As published in AdAge – August 21, 2017
Millennials probably don’t care about your brand. But the ones they do care are helping burnish their own personal brands, according to new research from St. Louis, Mo.-based agency Moosylvania.
The “2017 top 100 Millennial Brands” report averaged 15,000 responses since 2013 and found millennials’ 10 favorite brands include Apple, Nike, Samsung, Target, Amazon, Sony, Wal-Mart, Microsoft, Coke and Google.
Adidas, Nintendo, Pepsi, Starbucks, Victoria’s Secret, Ford, Forever 21, Jordan, American Eagle and Disney were next on the list.
Moosylvania asked thousands of millennial consumers to name their three favorite brands, then the agency evaluated case studies to determine how the companies earned their place.
Though another new study by Wilton, Conn.-based Cadent Consulting Group found that 51 percent of millennials have no real preference between private-label and national brands, Moosylvania CEO Norty Cohen says certain brands are resonating with the age group.
“They definitely care about brands, they only care about certain kinds of brands, though: Brands that help them represent who they are,” Cohen says. He says Moosylvania asked millennial consumers whether they market themselves on social media and consider themselves to be a brand. He says a quarter said yes.
Basically, a brand has to improve a millennials own brand, whether it’s making them appear to be socially responsible (think TOMS or Warby Parker), stylish-looking or even help them be funny, if they can share brand content with their networks.
“We’re marketers marketing to marketers,” says Cohen. Millennials are very dialed into their own audiences: Knowing when to post, how to drive more likes, when to delete a post. “They’re very aware of their social status. So brands that can serve them, that can give them something they need to help them with their status, do well,” he says.
Brands that know how to communicate with the demographic are also successful.
“These people are not consuming advertising, they’re choosing to participate in brands,” Cohen says. “We saw a lot of people that were big advertisers ranking at the bottom or not ranking at all … It doesn’t matter how much you advertise, if you haven’t given them a way to participate and a way you can serve them, awareness is not going to get you there.”
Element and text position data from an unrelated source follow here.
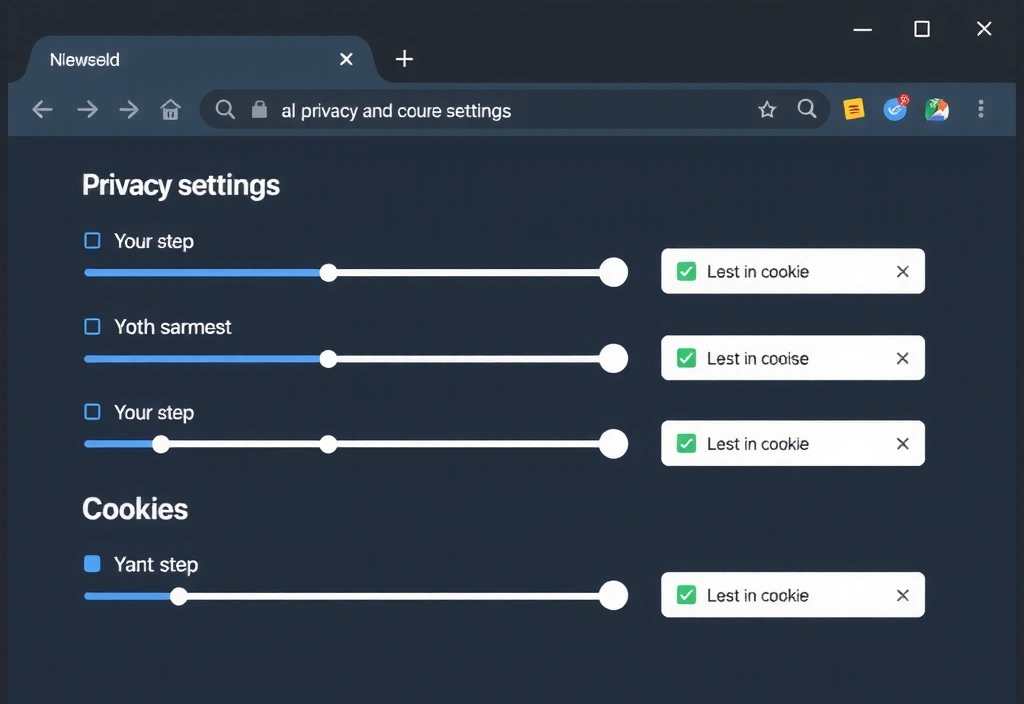Click the back navigation arrow
The width and height of the screenshot is (1024, 704).
[42, 110]
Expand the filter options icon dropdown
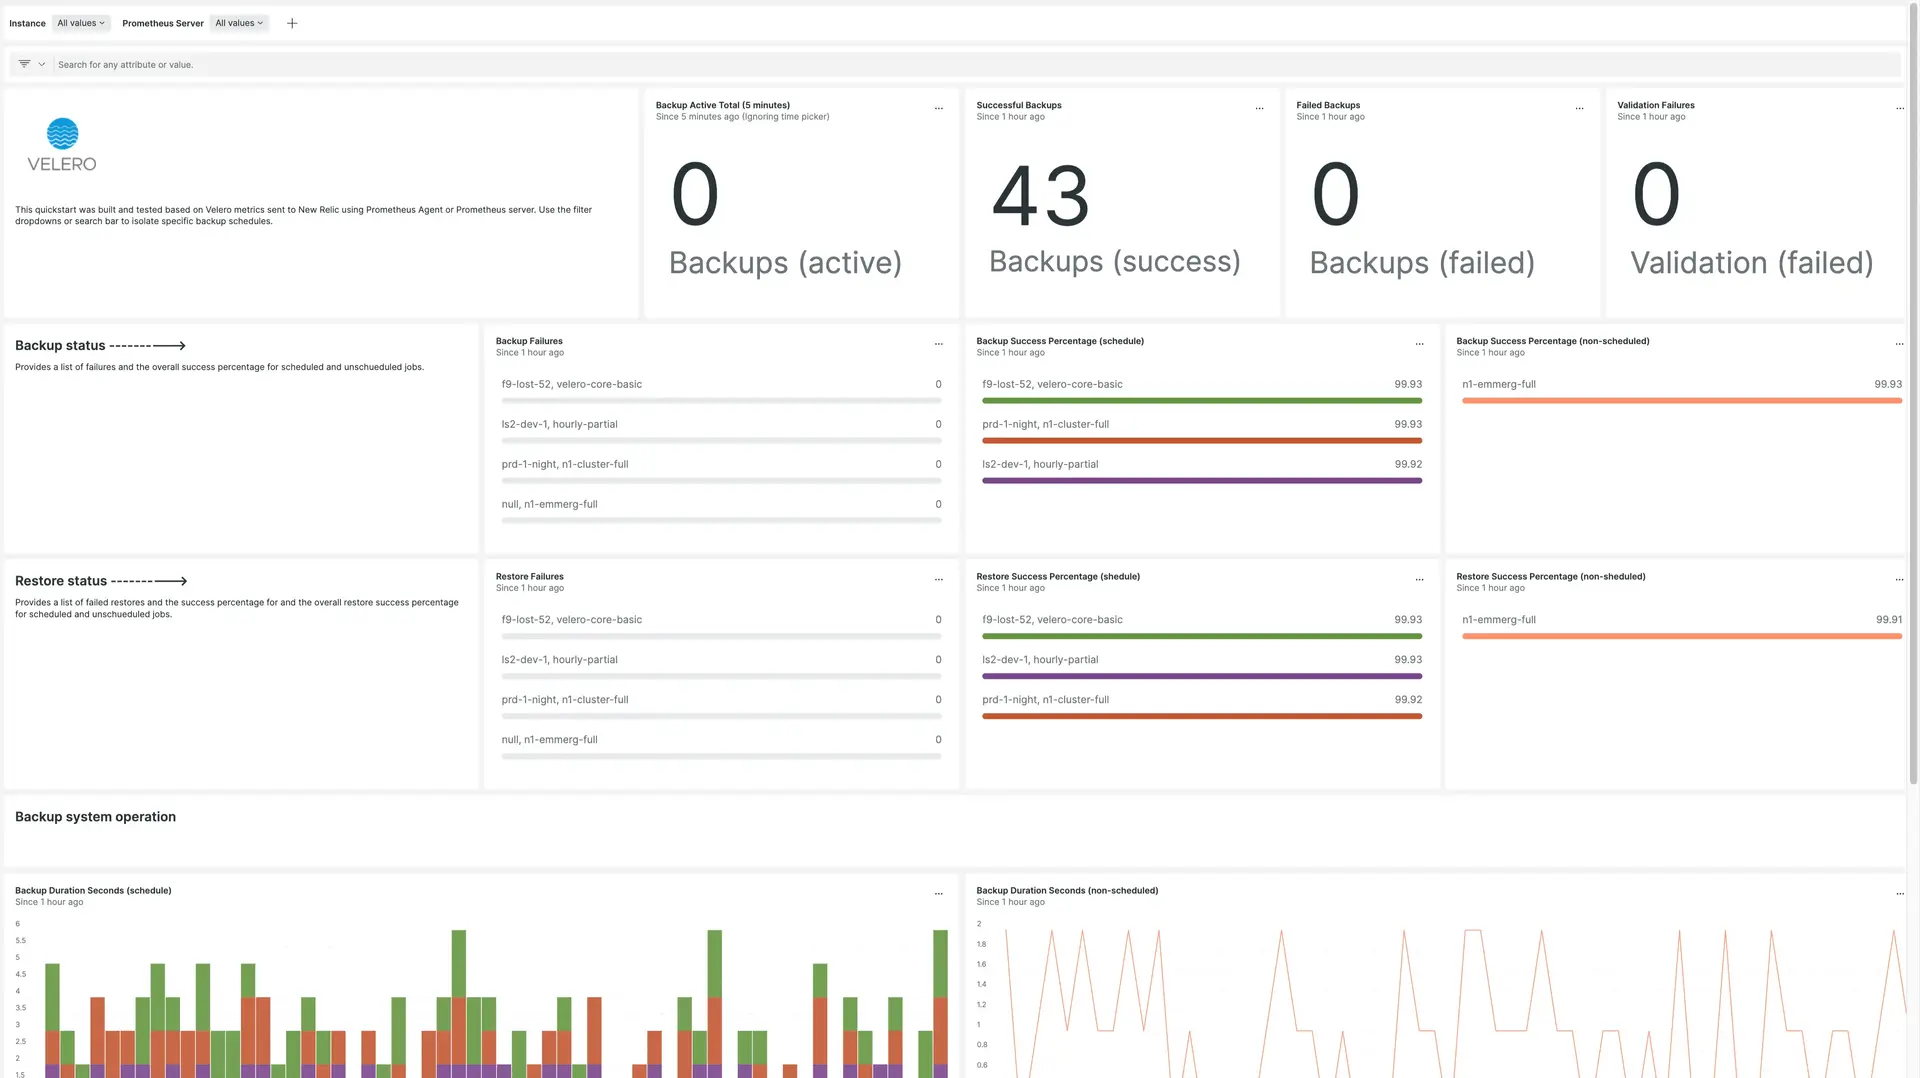 (x=31, y=64)
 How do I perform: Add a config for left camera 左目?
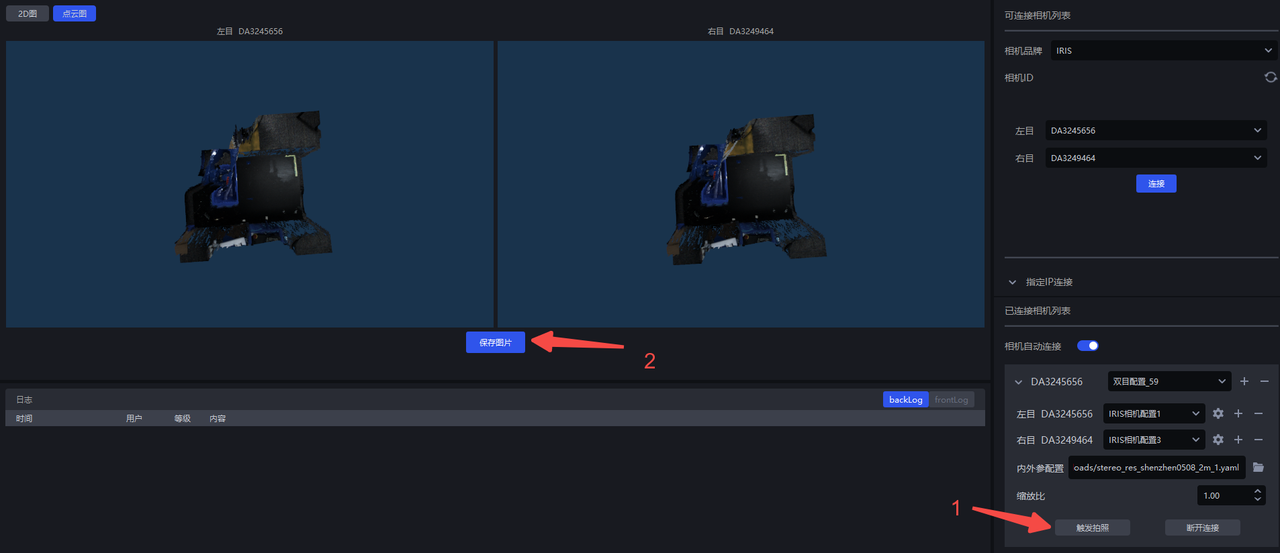1238,413
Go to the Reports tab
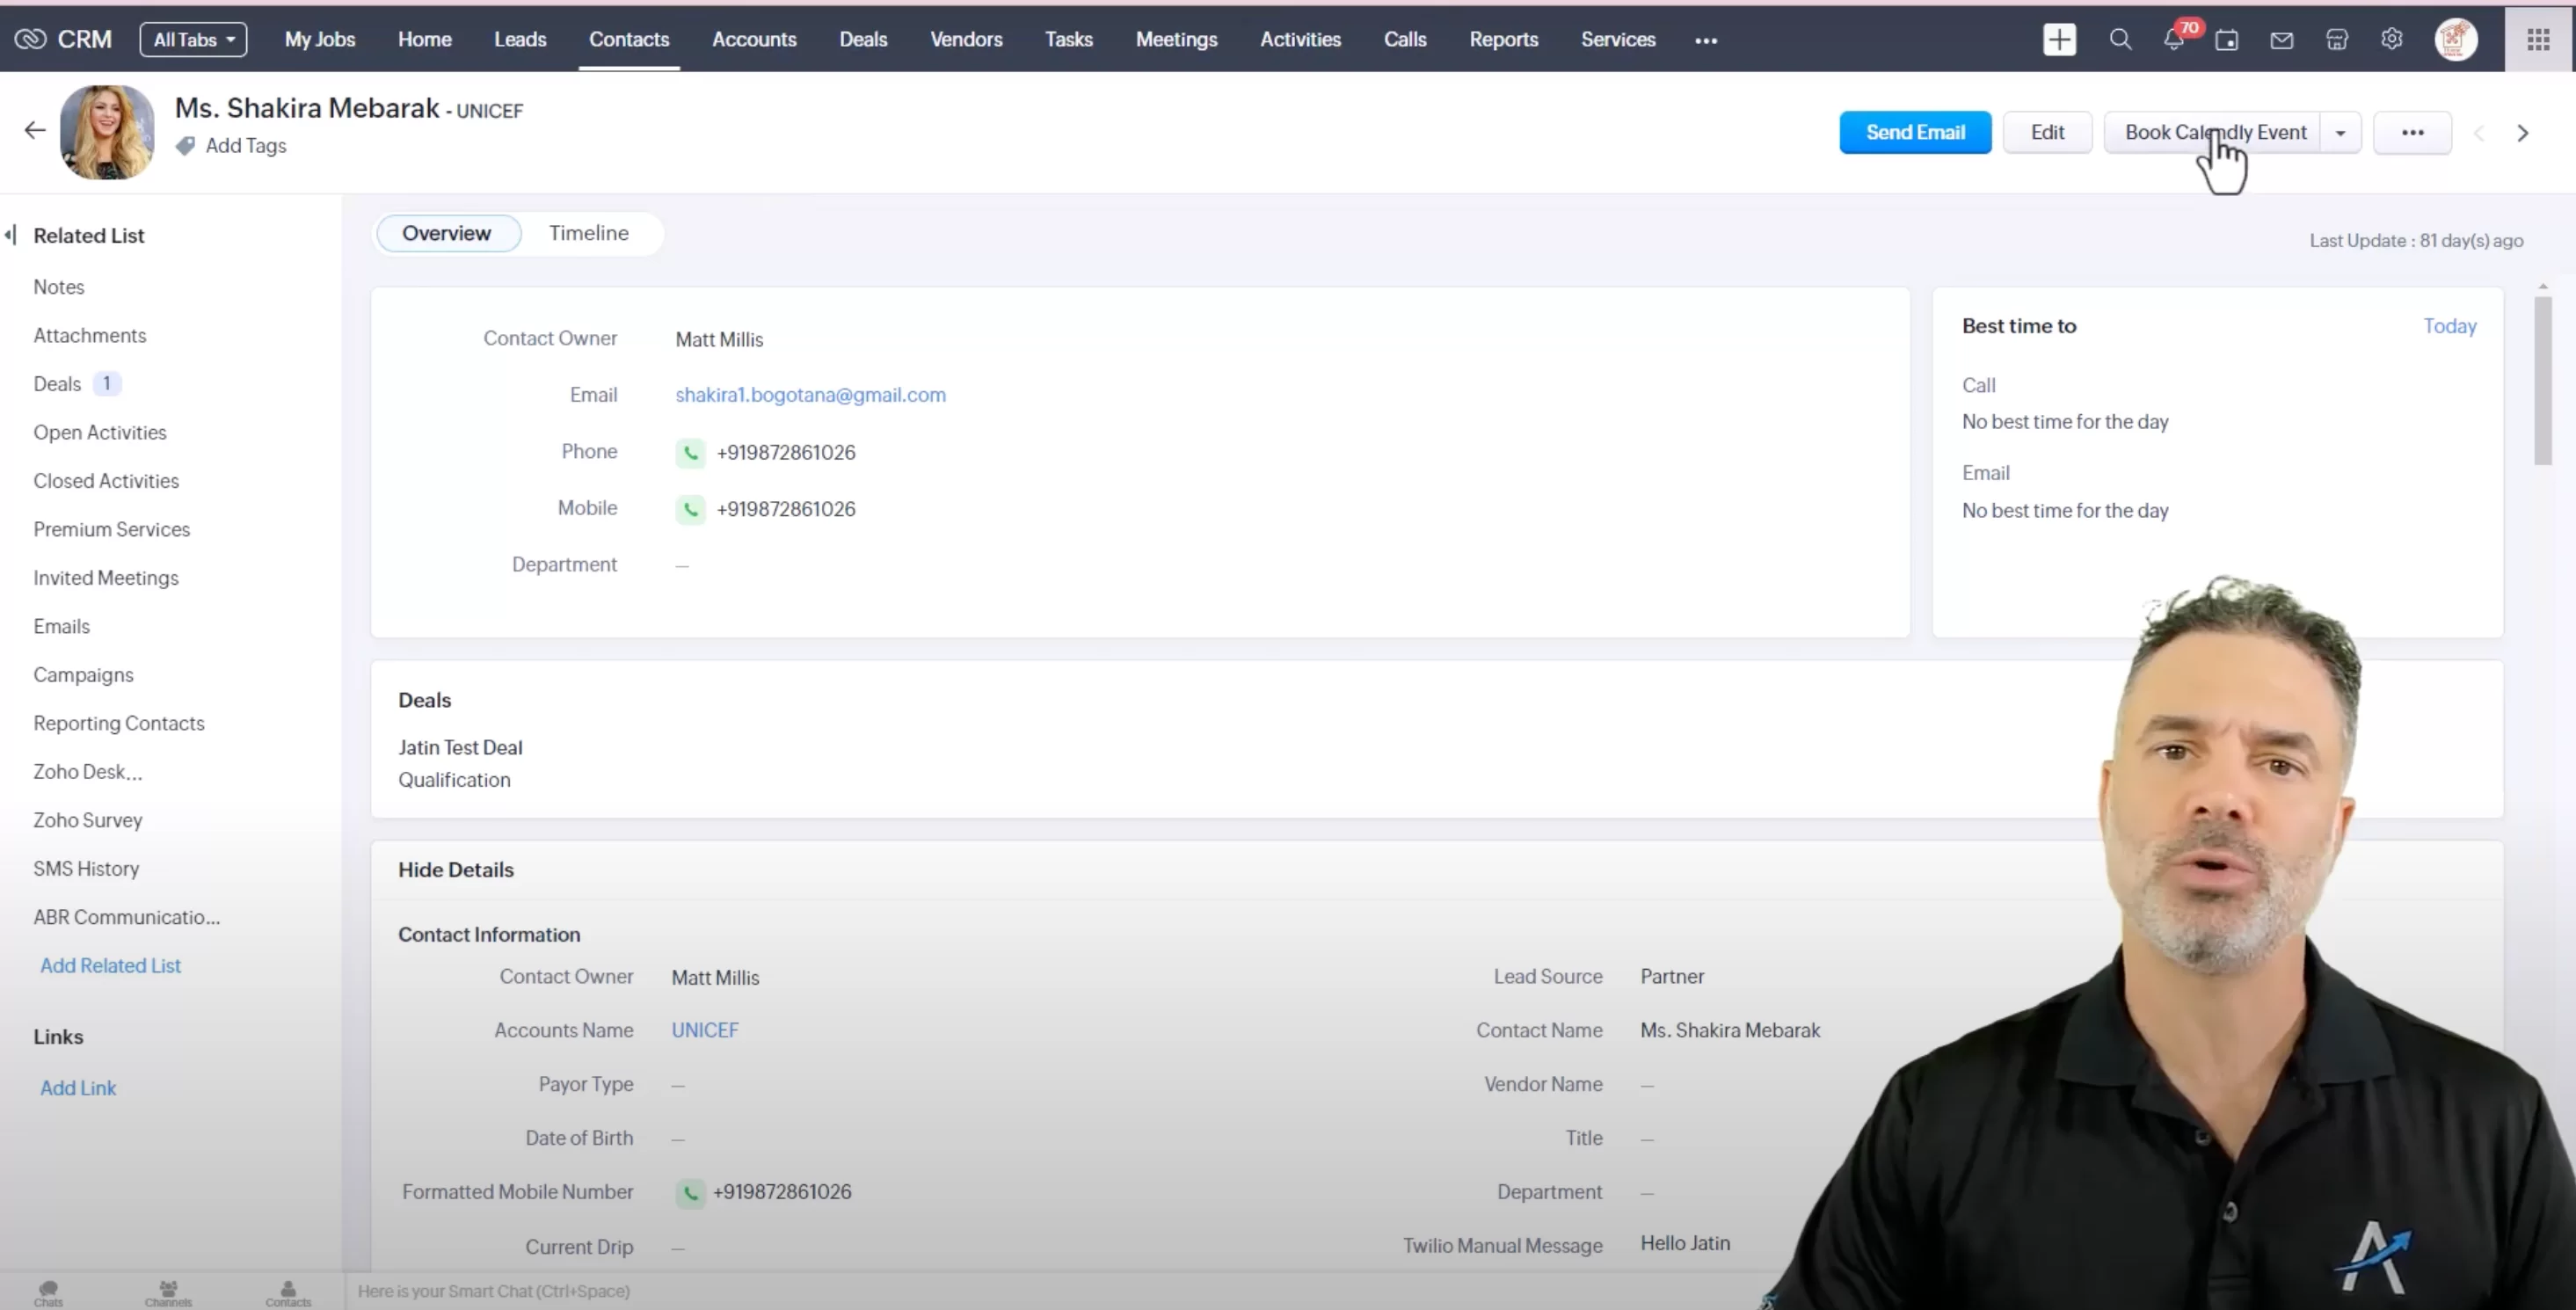 click(x=1503, y=40)
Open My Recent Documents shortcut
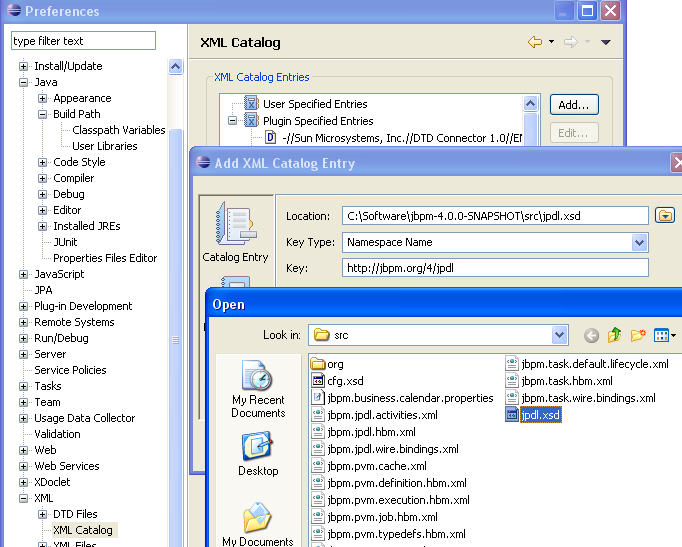Viewport: 682px width, 547px height. tap(258, 391)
Being a big-budget advertiser, the research found, not necessarily synonymous with being a favorite. Counterculture-focused retailer Hot Topic, for example, was the 29th favorite brand, while beverage giant Anheuser-Busch tied for 94th.
The biggest mistake marketers make is overlooking word-of-mouth, online conversations, influencers and written reviews when it comes to outreach. Cohen said those mediums are far likelier than TV, Facebook or YouTube ads to influence brand adoption.
One company doing that well came as a surprise for Moosylvania: Wal-Mart.
Cohen said the company is a staple in many areas, and has done a good job of making itself “part of social consciousness” with efforts like the “Greenlight a Vet” campaign, which urges people to change one light at home to green, then share on social media.